Why is this happening?

Several problems have come together all at the same time: as some might say, “a perfect storm.” They include soaring petroleum prices, which increase the cost of fertilizers, transport and food processing; rising demand for meat and dairy in China and India, resulting in increased costs for grain, used for cattle feed; and the ever-rising demand for raw materials that also are used to make biofuels.

 

The global market has driven the growing demand for grains, leading to a shortage of supply. Wheat inventories, for example, have reached a 30-year low. In one year, inventories in the European Union have plummeted from 14 million to one million tons. The fact is that arable land cannot be increased at will. Over the past three decades, the amount of arable land worldwide has stagnated at about 1.5 billion hectares (3.7 billion acres), while the world’s population has increased.

World Bank President Robert Zoellick said, “While many are worrying about filling their gas tanks, many others around the world are struggling to fill their stomachs, and it is getting more and more difficult every day.”

The United States uses corn to make ethanol, and as we increase the amount of ethanol required for motor fuels, less corn is available for consumption. 

 

A couple of years ago the United States Congress passed The Energy Policy Act of 2005, which requires that increasing amounts of ethanol be used in the United States to dilute gasoline. The law called for 4 billion gallons of ethanol to be used in 2006, 6.1 billion gallons in 2009, and 7.5 billion gallons by 2012.

Global inventories of grains are nearing historic lows, while twenty percent of the U.S. corn crop this coming year will be used for ethanol production.

Meanwhile wheat, rice and soybean prices have reached all-time highs and corn prices have jumped to a 12-year high.

“Congress needs to revisit these food-for-fuel policies. We really shouldn’t be pitting our fuel needs against hunger and the environment,” said Scott Faber, vice president of foreign affairs for the Grocery Manufacturers Association. “I don’t think any member of Congress would have voted for this legislation if they had known that the price of corn would jump like this.”

How long will these shortages last?

 

Michael Schmitz, an agricultural economist and professor, used databases to forecast how far trends would last when global conditions change as they have recently. The professor says that the current shortages and price hikes are not a phenomenon that will end in a few months — or even in a few years. Schmitz predicts: “This could continue for two or three decades.”

There are many contributing factors that come into play in this “perfect storm.” Droughts caused by global climate change, a growing world population, energy costs, wars.

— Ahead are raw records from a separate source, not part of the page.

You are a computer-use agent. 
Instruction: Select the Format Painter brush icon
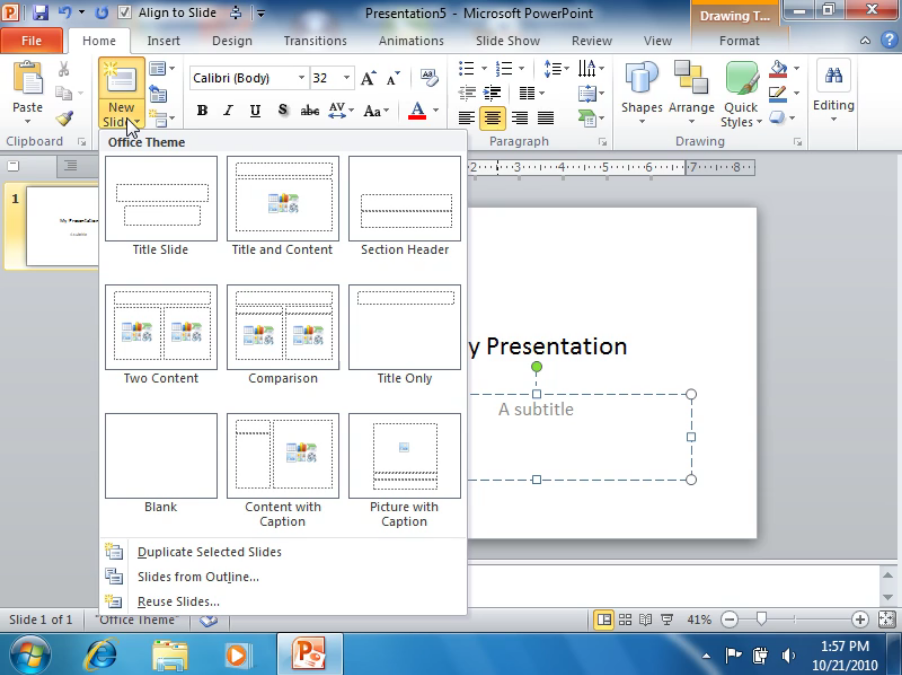64,118
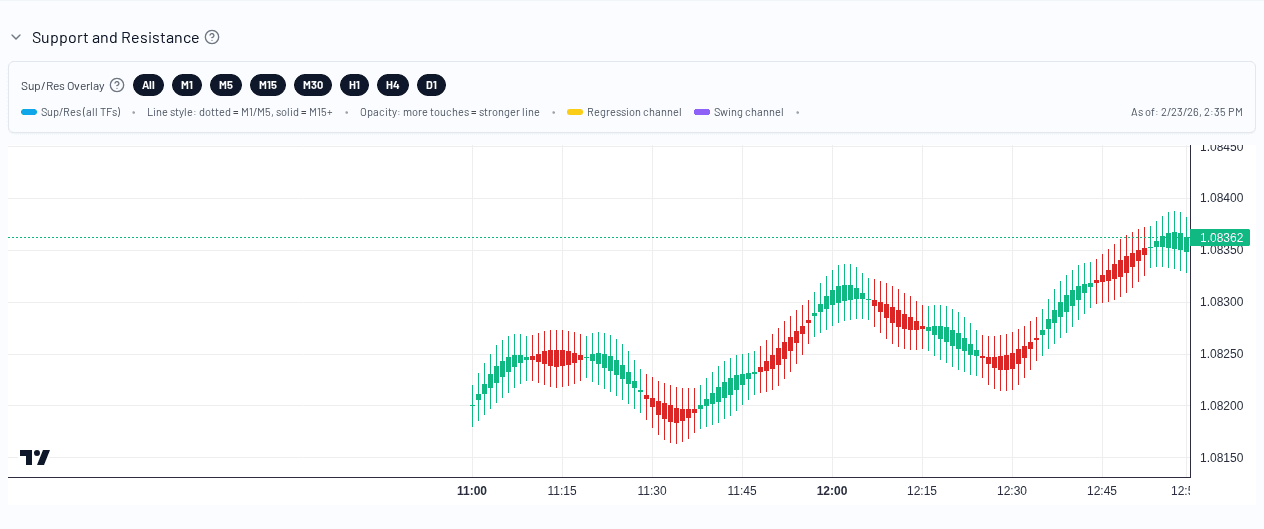Toggle the D1 timeframe overlay
1264x529 pixels.
tap(431, 85)
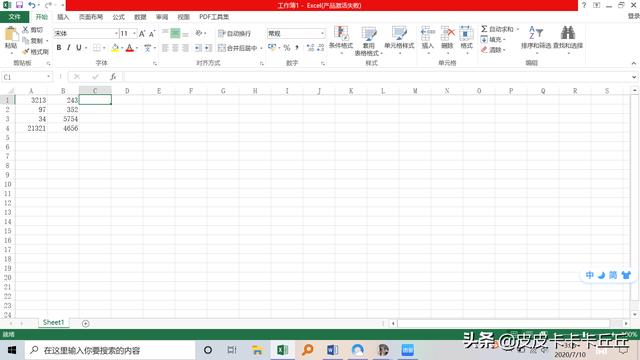640x360 pixels.
Task: Toggle Underline formatting
Action: [x=79, y=48]
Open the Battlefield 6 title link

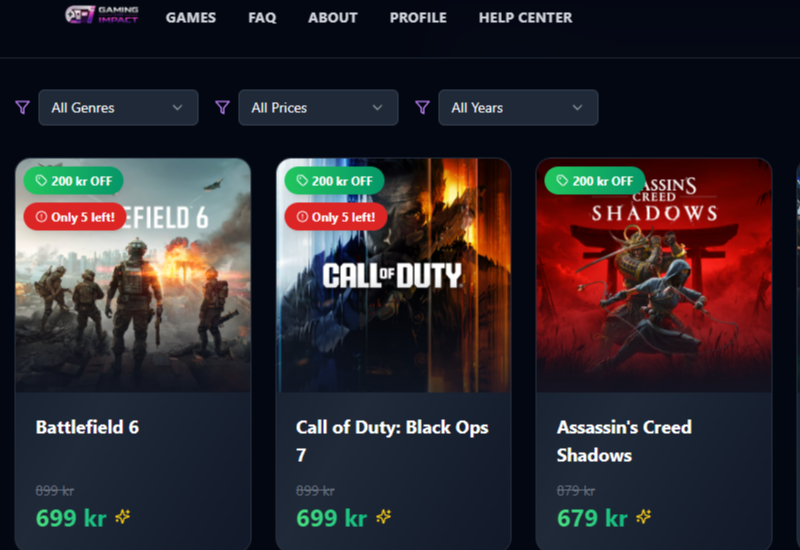pyautogui.click(x=87, y=427)
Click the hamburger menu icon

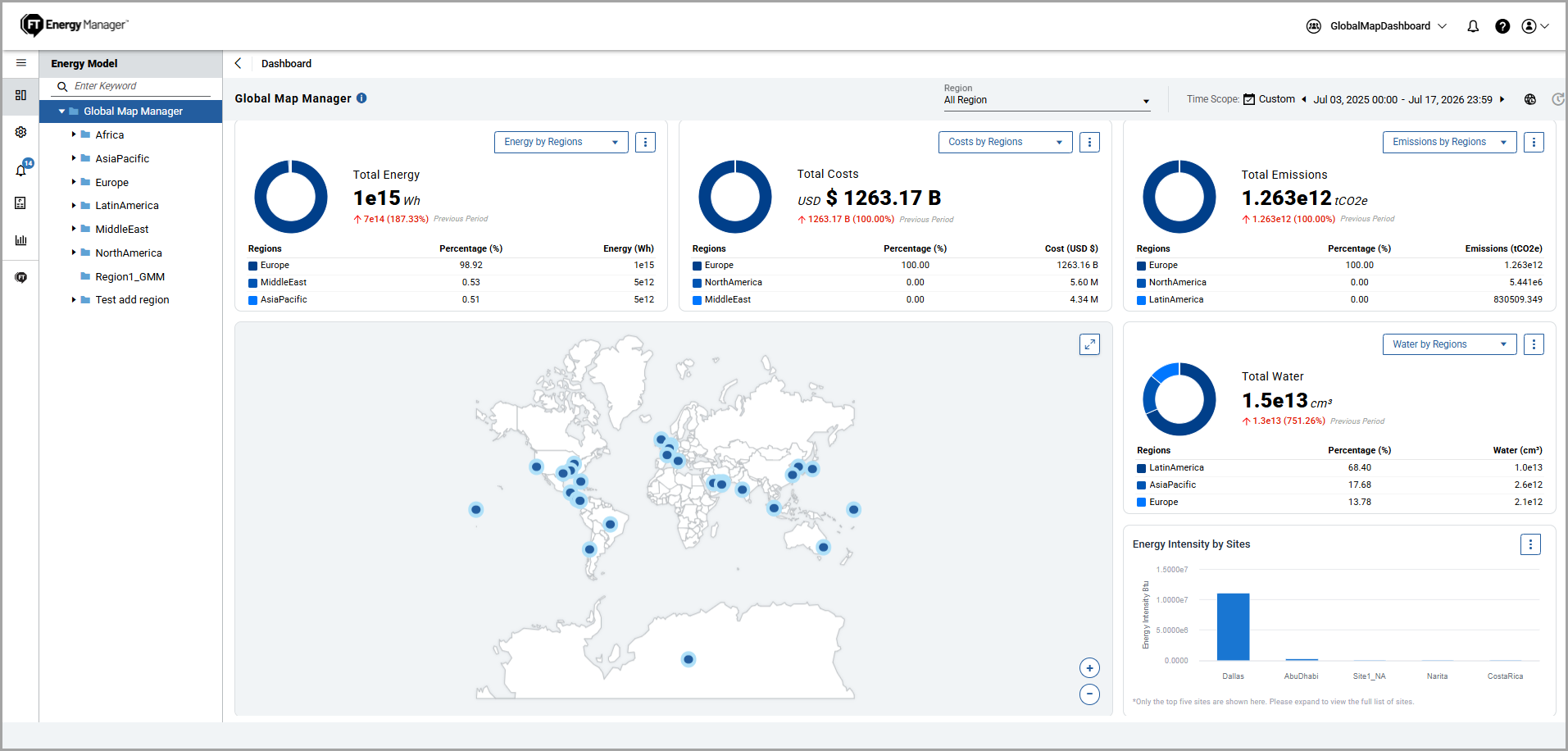coord(21,63)
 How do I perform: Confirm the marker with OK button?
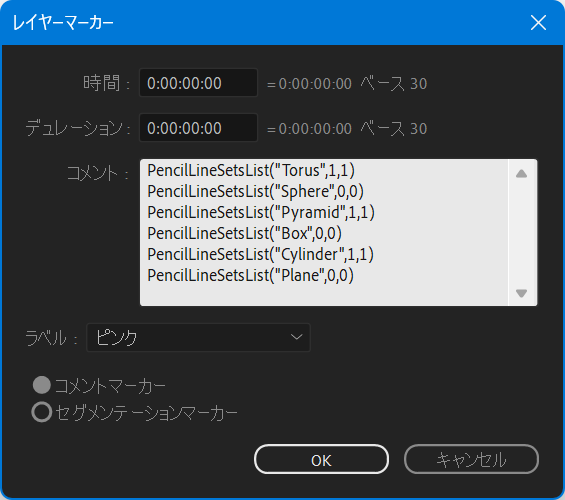coord(321,459)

More land is being given over to residential and industrial uses around the world and less to agriculture, and there is a lack of cooperation and some denial among many of the world’s leaders.

Riots already have broken out in parts of the world because of food shortages. These shortages will be getting worse before they get better, according to most experts. We will see many more riots in the months and years to come if our world leaders do not start taking this crisis seriously.

If you think going to war for oil, as we have, is bad, wait until millions of people start rioting because they are hungry.